Keratoconus is the most common dystrophy of the cornea, affecting around one person in a thousand although some reports indicate prevalence as high as 1 in 500 individuals. It is typically diagnosed in the mid to late teens and attains its most severe state in the twenties and thirties.
Keratoconus is a degenerative non-inflammatory disorder of the cornea (the front window of the eye) and generally affects both eyes. The underlying problem is the weakness of the supporting collagen fibres in the cornea. This makes the cornea structurally and biomechanically “weak”. As a result, the cornea assumes a more conical shape with resultant irregular astigmatism.
The progression of Keratoconus can be quite variable, with some patients remaining stable while others progress rapidly or experience occasional exacerbations over a long and otherwise steady course. A genetic predisposition to keratoconus has been observed, with the disease running within families in 10% of all cases.
From the patient’s history, a detailed slit lamp examination as well as sophisticated corneal imagery which can assess the profile of the cornea.
Symptoms can include substantial distortion of vision (astigmatism), with multiple images, blurry (near- and farsighted) vision and sensitivity to light (photophobia). Initially most people can correct their vision with glasses. But as the astigmatism worsens, most patients can be managed with specially fitted rigid gas permeable contact lenses to reduce the distortion and provide better vision. Symptoms may be unilateral initially and may later become bilateral. In 20% of patients, the condition is progressive and requires surgical intervention.
A recent surgical alternative to a corneal transplant is the insertion of intrastromal corneal ring segments.
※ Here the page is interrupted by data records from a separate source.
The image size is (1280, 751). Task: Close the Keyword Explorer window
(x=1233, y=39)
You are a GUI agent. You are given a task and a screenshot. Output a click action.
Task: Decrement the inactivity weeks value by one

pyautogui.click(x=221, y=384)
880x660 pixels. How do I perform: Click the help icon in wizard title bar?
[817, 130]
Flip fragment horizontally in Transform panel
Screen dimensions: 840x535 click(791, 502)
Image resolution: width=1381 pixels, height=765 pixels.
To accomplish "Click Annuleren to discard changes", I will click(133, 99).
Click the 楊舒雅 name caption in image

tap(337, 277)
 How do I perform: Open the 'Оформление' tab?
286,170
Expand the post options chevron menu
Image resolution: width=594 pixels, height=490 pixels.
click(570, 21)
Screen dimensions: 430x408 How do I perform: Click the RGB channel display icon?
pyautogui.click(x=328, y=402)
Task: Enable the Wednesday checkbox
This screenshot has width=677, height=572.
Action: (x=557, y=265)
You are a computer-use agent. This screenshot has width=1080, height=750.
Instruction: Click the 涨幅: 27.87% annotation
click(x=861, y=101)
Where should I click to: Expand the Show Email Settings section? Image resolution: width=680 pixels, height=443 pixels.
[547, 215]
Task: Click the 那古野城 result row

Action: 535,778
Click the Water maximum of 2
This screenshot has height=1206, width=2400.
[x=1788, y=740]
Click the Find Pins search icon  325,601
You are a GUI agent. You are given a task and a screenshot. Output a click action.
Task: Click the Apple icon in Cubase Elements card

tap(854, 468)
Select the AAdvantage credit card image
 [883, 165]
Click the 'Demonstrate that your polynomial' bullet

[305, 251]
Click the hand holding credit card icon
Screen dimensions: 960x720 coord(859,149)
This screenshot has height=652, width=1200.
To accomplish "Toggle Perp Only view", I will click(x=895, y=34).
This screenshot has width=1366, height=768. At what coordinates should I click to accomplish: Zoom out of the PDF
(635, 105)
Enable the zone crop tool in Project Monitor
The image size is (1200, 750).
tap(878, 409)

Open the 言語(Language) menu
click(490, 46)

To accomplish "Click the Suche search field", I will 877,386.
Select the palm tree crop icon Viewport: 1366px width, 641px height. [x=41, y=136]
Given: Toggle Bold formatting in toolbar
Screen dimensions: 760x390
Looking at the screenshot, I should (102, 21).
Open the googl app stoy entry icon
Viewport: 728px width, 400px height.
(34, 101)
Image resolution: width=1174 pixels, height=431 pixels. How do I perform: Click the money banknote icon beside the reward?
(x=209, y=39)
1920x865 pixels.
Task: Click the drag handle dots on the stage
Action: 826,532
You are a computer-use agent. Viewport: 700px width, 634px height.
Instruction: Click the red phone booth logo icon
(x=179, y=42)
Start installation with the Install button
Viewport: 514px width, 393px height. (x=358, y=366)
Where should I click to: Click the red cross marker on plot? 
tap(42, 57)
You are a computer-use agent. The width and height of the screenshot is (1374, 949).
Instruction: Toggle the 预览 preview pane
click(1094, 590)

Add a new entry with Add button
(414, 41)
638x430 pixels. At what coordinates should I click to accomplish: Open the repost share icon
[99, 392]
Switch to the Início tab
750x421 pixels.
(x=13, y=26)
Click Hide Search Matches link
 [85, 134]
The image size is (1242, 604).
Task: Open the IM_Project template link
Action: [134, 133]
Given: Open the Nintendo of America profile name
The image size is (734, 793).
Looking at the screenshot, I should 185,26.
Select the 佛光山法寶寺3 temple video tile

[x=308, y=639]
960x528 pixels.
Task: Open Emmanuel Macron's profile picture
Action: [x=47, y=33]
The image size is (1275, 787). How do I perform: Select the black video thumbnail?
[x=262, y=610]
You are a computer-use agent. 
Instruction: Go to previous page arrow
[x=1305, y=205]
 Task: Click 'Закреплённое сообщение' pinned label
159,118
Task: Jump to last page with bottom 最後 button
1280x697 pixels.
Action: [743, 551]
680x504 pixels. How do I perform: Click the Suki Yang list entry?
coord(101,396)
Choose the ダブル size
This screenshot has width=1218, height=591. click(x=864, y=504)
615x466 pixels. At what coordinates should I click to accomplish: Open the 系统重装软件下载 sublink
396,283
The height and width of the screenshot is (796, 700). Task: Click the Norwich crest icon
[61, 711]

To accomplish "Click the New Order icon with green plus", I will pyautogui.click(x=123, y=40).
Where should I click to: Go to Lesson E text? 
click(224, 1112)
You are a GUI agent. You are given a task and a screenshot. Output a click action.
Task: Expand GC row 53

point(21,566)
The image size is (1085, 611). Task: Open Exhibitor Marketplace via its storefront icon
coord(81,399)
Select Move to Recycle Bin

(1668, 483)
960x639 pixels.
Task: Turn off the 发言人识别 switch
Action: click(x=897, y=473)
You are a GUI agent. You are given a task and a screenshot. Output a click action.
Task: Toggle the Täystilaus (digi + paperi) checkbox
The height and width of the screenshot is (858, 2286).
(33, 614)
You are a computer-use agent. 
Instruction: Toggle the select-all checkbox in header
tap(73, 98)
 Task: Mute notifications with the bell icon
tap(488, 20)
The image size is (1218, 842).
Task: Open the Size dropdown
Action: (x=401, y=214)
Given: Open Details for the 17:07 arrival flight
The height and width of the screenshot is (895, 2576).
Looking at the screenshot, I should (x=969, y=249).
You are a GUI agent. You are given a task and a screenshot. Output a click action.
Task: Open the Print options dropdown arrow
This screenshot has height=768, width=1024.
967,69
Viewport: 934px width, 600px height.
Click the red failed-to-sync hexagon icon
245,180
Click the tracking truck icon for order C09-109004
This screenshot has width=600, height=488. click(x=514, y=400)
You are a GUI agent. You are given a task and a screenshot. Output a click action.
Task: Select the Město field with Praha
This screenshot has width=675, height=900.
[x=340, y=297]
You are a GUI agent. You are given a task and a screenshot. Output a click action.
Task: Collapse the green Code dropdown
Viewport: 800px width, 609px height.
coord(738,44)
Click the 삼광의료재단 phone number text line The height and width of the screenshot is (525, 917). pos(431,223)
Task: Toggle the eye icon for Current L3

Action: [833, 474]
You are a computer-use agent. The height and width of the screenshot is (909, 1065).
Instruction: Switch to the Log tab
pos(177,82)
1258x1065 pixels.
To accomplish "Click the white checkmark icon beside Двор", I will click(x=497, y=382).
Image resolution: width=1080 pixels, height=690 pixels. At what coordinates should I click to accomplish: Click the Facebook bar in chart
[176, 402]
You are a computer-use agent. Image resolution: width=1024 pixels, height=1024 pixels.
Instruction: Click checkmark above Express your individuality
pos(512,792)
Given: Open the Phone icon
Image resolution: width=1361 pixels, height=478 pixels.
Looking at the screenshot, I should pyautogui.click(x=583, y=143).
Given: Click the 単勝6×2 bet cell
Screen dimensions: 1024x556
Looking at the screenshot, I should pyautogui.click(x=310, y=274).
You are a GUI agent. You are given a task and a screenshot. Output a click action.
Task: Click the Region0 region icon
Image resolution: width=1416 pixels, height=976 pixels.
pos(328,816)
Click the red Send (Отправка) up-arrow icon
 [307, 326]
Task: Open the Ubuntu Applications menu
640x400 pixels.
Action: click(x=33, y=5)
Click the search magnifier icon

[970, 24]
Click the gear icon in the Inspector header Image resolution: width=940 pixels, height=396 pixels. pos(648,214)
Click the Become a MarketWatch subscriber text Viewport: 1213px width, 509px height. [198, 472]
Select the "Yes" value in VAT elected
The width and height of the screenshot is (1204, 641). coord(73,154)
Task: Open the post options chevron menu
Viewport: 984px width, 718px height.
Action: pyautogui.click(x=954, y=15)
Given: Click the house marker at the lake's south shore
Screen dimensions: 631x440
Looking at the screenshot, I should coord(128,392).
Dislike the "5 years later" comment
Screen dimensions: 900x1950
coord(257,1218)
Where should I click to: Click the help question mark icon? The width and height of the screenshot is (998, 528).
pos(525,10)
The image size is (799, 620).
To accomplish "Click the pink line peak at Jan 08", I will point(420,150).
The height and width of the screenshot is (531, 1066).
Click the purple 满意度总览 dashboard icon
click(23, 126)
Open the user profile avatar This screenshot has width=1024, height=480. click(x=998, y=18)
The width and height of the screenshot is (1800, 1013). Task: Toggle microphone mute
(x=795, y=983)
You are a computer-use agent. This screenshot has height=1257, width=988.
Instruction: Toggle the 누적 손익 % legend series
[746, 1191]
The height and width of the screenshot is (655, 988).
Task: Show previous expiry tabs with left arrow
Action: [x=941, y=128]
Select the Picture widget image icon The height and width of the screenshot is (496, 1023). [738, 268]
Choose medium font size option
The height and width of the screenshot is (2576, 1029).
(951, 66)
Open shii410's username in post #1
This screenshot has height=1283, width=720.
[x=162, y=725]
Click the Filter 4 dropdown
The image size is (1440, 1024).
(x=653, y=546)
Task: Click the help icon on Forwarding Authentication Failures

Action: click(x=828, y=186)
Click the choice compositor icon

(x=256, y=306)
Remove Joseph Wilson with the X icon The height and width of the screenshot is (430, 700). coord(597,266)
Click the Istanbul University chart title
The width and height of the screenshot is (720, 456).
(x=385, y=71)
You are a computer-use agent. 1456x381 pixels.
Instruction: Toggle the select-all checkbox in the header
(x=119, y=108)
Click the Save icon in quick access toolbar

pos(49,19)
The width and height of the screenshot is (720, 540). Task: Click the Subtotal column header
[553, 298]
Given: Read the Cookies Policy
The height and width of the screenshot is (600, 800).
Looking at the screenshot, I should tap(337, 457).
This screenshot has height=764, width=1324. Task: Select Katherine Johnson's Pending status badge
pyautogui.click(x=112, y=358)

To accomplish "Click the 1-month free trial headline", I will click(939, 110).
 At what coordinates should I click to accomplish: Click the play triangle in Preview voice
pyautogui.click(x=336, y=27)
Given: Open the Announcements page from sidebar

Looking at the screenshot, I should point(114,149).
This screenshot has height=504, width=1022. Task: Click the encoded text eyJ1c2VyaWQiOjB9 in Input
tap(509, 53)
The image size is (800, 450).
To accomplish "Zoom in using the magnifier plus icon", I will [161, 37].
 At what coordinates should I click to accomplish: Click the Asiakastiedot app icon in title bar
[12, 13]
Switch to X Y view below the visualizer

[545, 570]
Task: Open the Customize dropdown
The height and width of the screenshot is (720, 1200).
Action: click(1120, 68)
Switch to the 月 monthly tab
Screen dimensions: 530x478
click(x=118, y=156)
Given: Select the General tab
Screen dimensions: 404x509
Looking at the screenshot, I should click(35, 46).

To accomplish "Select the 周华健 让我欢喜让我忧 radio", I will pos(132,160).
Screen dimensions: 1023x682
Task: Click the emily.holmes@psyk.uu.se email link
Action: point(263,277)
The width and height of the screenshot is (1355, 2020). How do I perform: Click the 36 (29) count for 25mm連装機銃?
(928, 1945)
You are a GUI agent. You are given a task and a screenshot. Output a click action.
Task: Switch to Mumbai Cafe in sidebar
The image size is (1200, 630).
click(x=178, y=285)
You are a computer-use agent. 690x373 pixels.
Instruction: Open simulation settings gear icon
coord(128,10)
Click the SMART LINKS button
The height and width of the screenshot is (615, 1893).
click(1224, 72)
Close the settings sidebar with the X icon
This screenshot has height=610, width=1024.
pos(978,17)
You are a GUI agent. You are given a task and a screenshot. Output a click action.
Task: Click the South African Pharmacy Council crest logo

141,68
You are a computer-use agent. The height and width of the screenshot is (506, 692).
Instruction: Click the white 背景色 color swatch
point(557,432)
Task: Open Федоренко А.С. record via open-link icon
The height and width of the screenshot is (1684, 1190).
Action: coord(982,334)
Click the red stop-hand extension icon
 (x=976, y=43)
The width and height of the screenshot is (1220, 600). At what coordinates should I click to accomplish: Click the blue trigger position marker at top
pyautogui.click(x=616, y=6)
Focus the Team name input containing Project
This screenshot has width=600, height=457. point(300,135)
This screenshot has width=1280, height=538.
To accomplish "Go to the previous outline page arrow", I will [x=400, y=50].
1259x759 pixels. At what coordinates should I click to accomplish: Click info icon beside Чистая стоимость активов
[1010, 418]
These are clear, thin prescription inserts placed in the corneal periphery during a brief procedure. The rings act as scaffolding to the cornea providing support, and pushing out against the curvature of the cornea, flattening the peak of the cone and returning it to a more natural shape. The procedure is carried out on an outpatient basis and offers the benefit of being reversible and even potentially exchangeable as it involves no removal of eye tissue.
Corneal Collagen Crosslinking with Riboflavin (also known as C3R) is a new procedure that has been shown to strengthen the weak corneal structure. The cornea is made up of many layers of collagen arranged in a very regular pattern with cross links for strength. In conditions where the cornea is abnormally weak, such as keratoconus, there are fewer of these links and the result is bulging of the cornea. C3R works by increasing collagen cross-linking thereby strengthening the cornea.
The procedure involves application of riboflavin eye drops to the cornea and then using UV light to activate the riboflavin inducing cross links in the cornea.
The development of this new technique is a big step in the management of keratoconus as it addresses the underlying pathophysiology of the condition rather than just treat the symptoms. It is important to emphasise that this procedure slows progression of the disease and patients may still require corrective contact lenses post-operatively.
This is the last port of call for keratoconus patients and is reserved for those patients with significant corneal scarring or where INTACS and Crosslinking have not been successful or are not suitable.
The procedure involves replacing the diseased cornea with a donor cornea which is secured with very fine stitches. The visual recovery is prolonged but the vast majority of patients have a good outcome.
Newer techniques have also been developed which involve replacing only the diseased anterior cornea rather than the full thickness of the cornea which was common place in the past.